======== DATA SECTION ========

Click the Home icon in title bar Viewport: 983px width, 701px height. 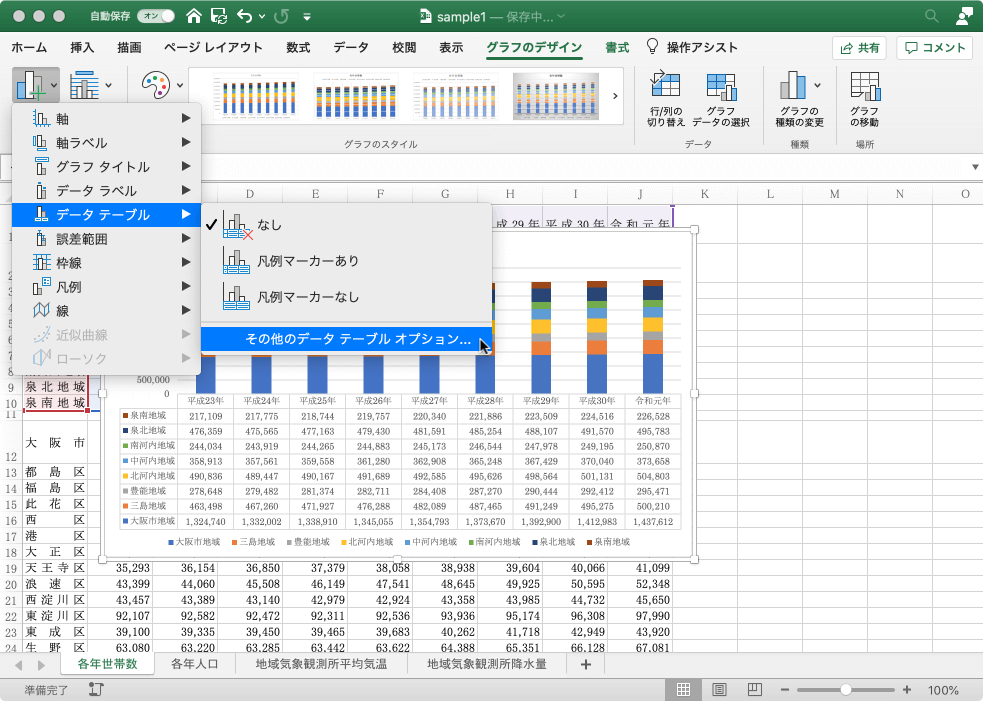[x=194, y=17]
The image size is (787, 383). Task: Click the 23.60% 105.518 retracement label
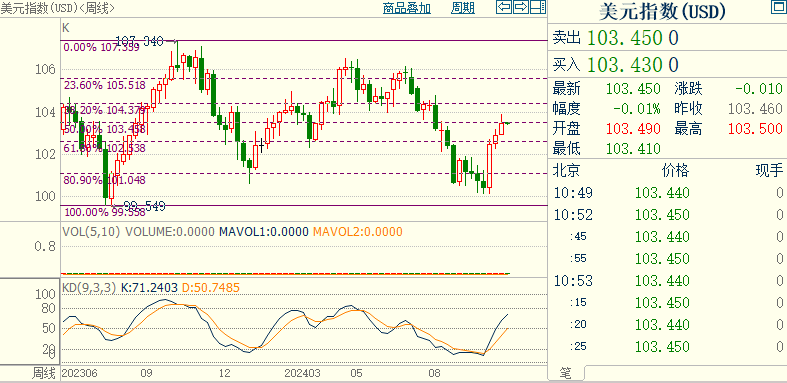click(105, 85)
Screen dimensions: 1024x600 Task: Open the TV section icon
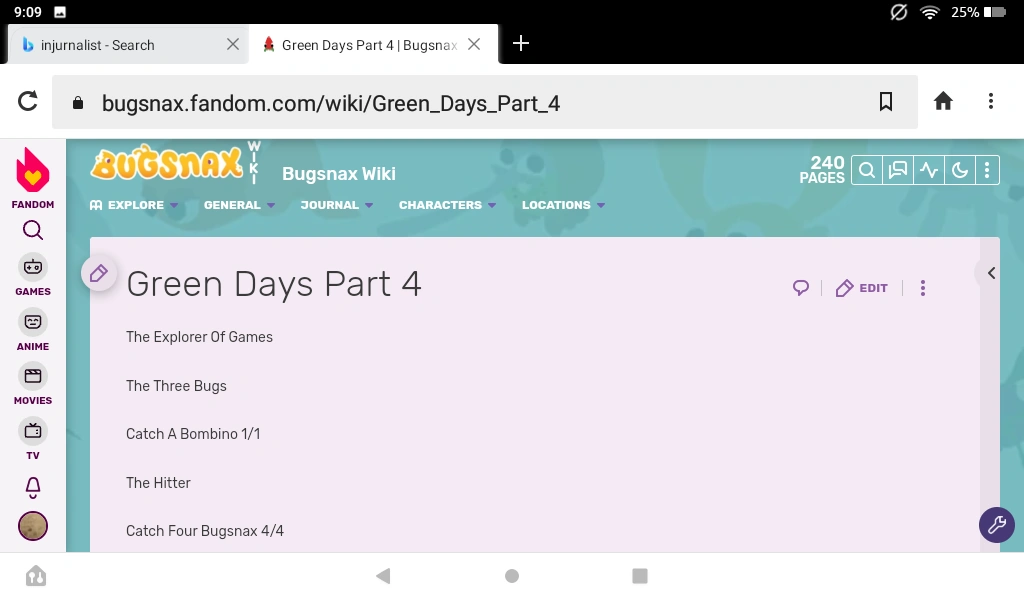tap(33, 433)
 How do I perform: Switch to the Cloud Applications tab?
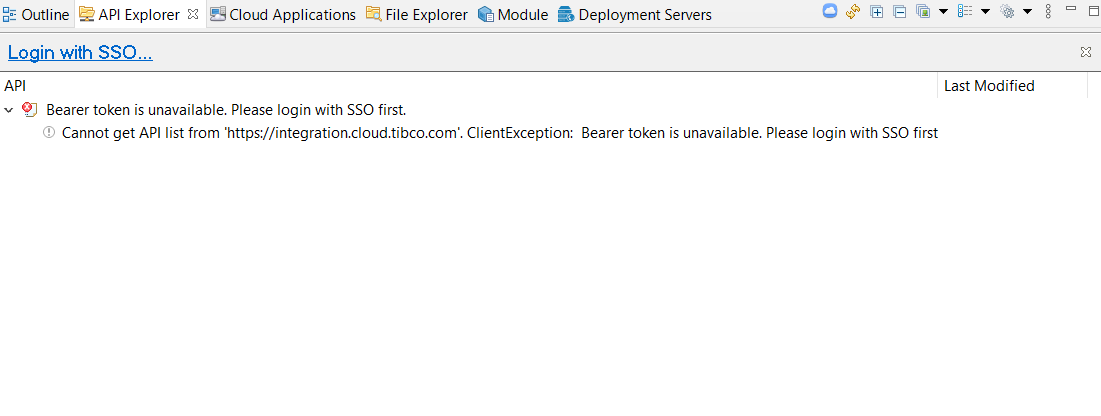pos(283,15)
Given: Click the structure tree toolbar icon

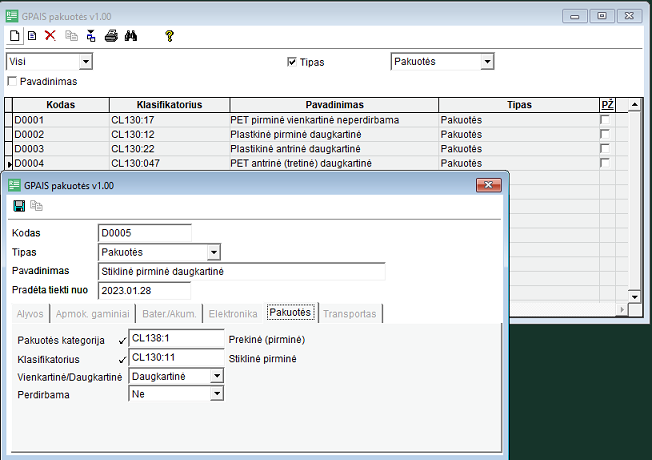Looking at the screenshot, I should pos(91,36).
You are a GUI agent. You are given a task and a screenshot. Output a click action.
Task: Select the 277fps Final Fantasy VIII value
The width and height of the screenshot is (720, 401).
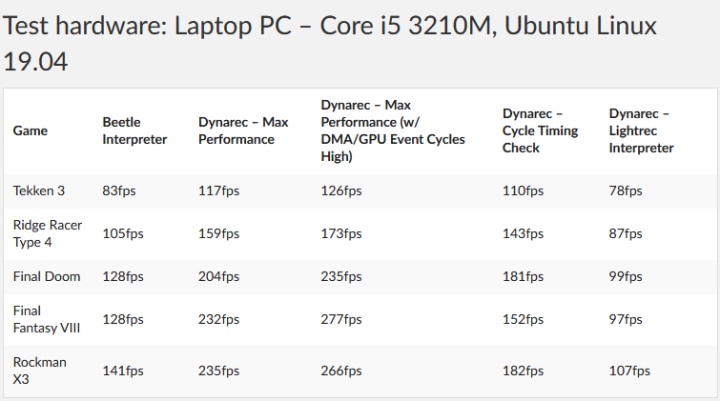click(x=341, y=320)
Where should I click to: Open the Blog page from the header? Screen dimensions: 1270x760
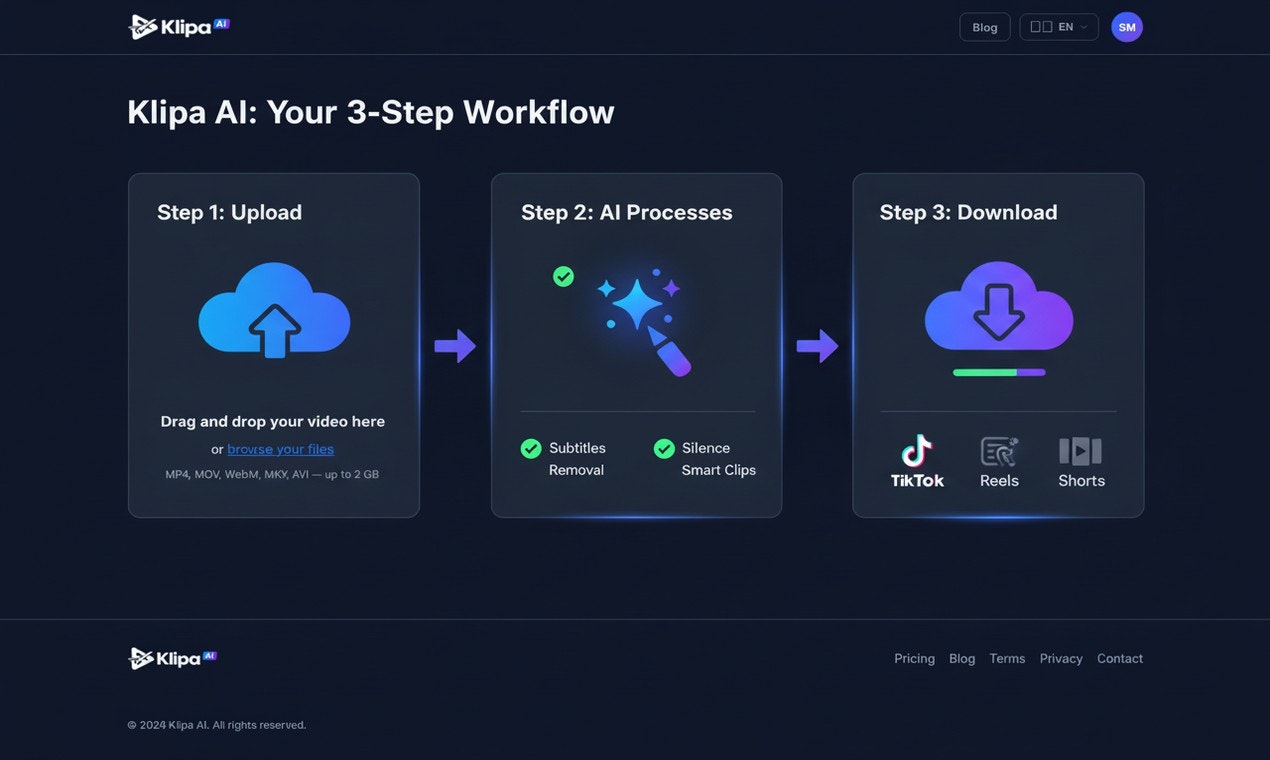tap(984, 27)
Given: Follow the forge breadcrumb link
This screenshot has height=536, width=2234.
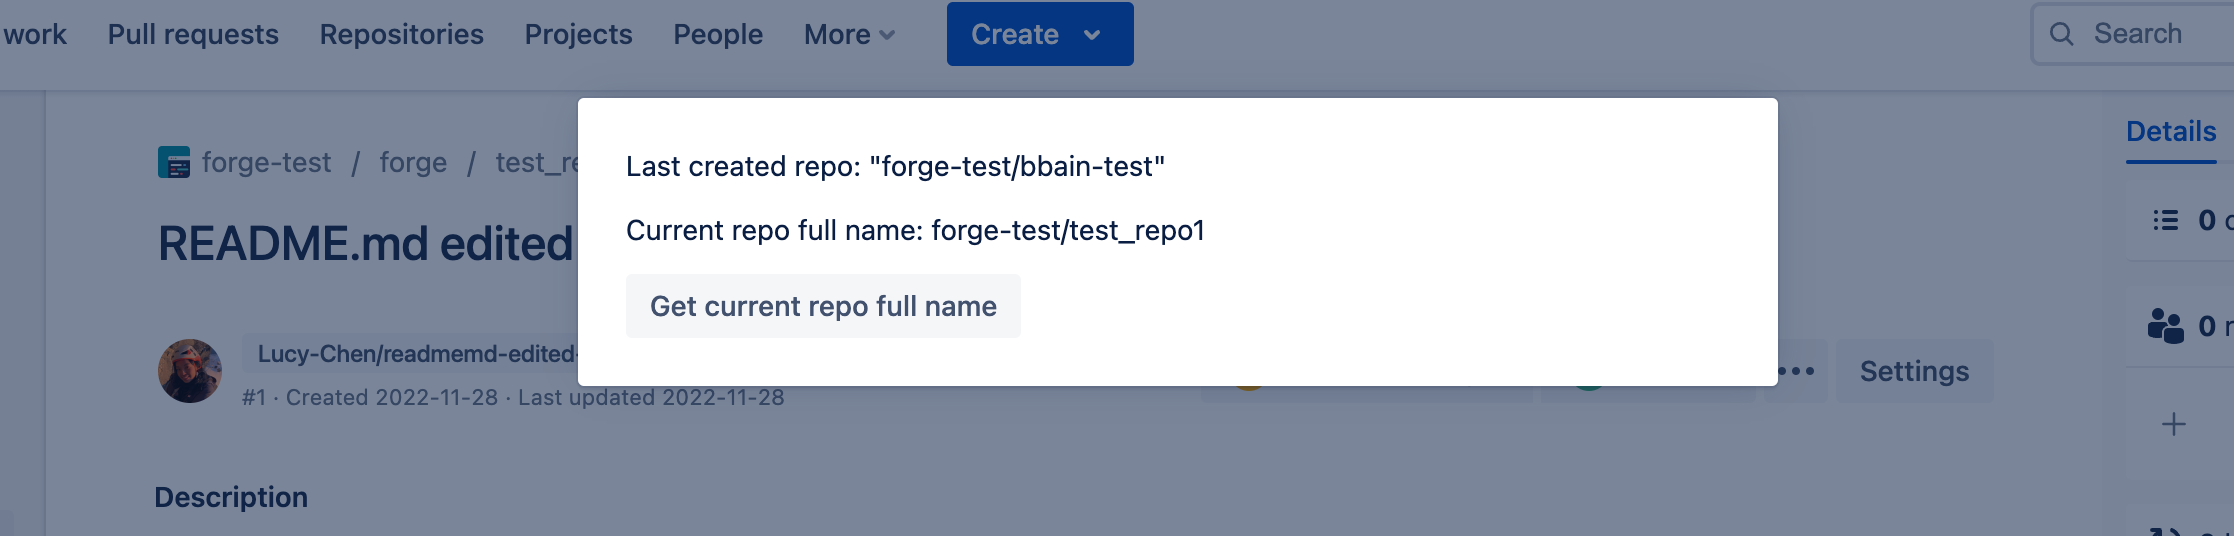Looking at the screenshot, I should click(413, 162).
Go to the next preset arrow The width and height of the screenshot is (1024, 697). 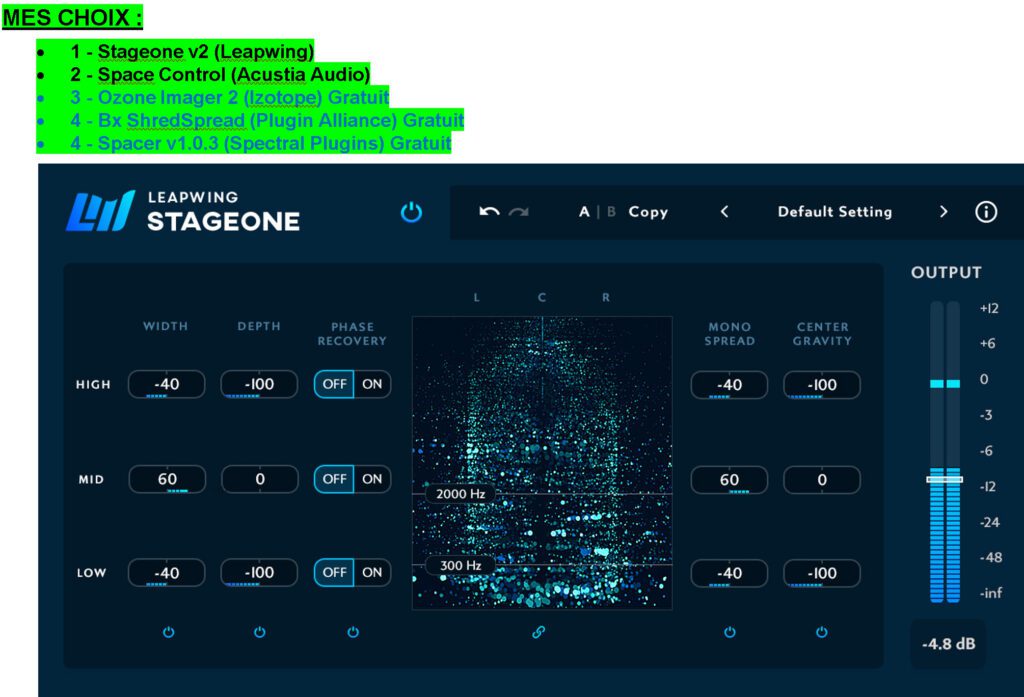(943, 212)
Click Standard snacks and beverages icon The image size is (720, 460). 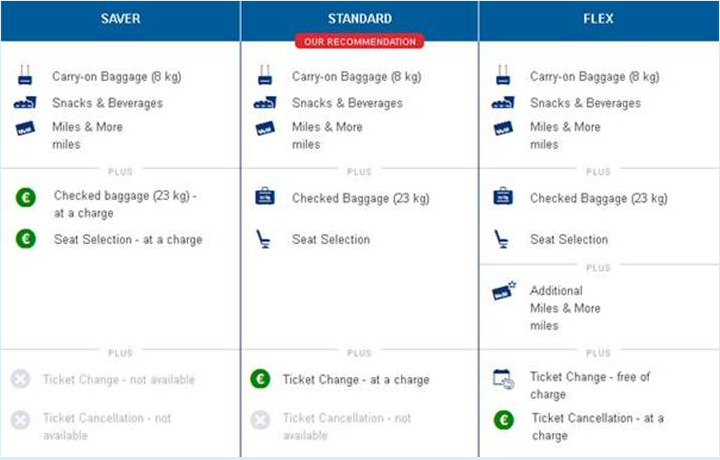pos(265,102)

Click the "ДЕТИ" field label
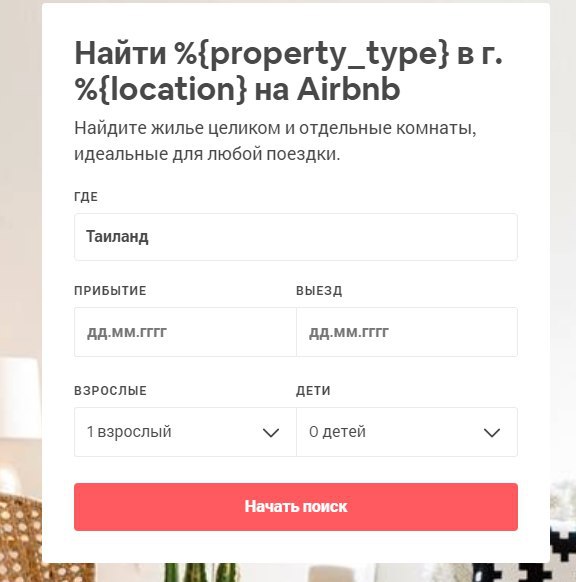(x=313, y=391)
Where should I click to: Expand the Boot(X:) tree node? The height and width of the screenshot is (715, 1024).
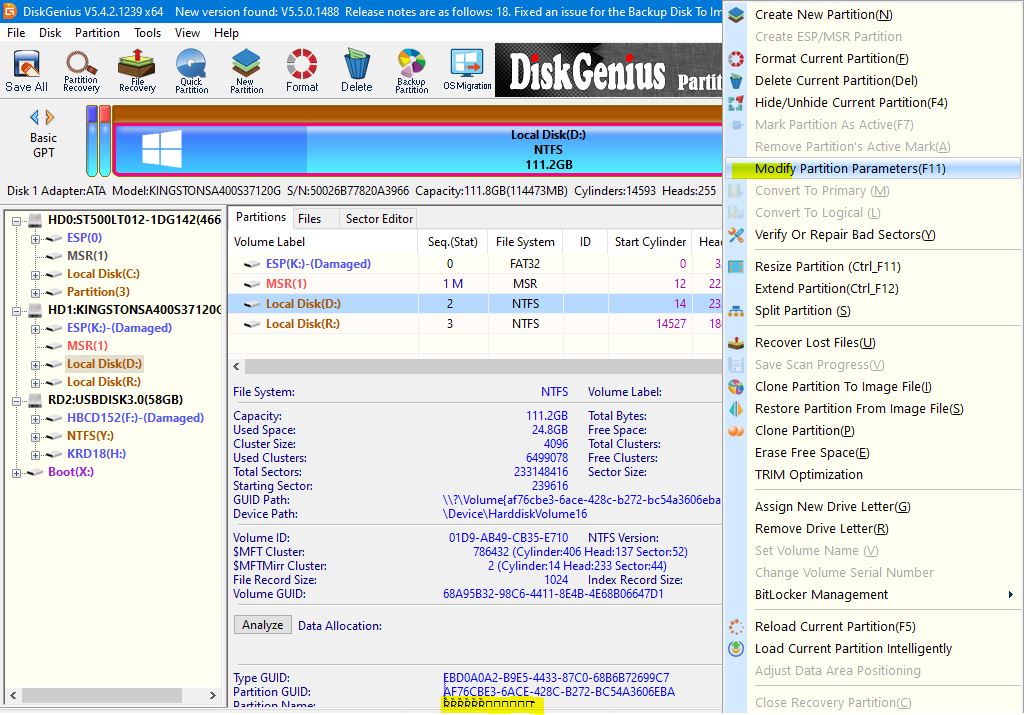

========

#### DIRECTIONS FOR THIS TASK:
Starting with the line that has "The image size is (787, 383)." and ending with the line that has "You are a GUI", repeat the lines above exactly, omitting every picture.

#### RESPONSE TO THE TASK:
The image size is (787, 383). Task: Click the 23.60% 105.518 retracement label
click(105, 85)
Screen dimensions: 1024x600 Task: Open the TV section icon
tap(33, 433)
 How do I perform: Switch to the Cloud Applications tab?
pos(283,15)
Given: Click the structure tree toolbar icon

Looking at the screenshot, I should pos(91,36).
You are a GUI agent. You are given a task and a screenshot. Output a click action.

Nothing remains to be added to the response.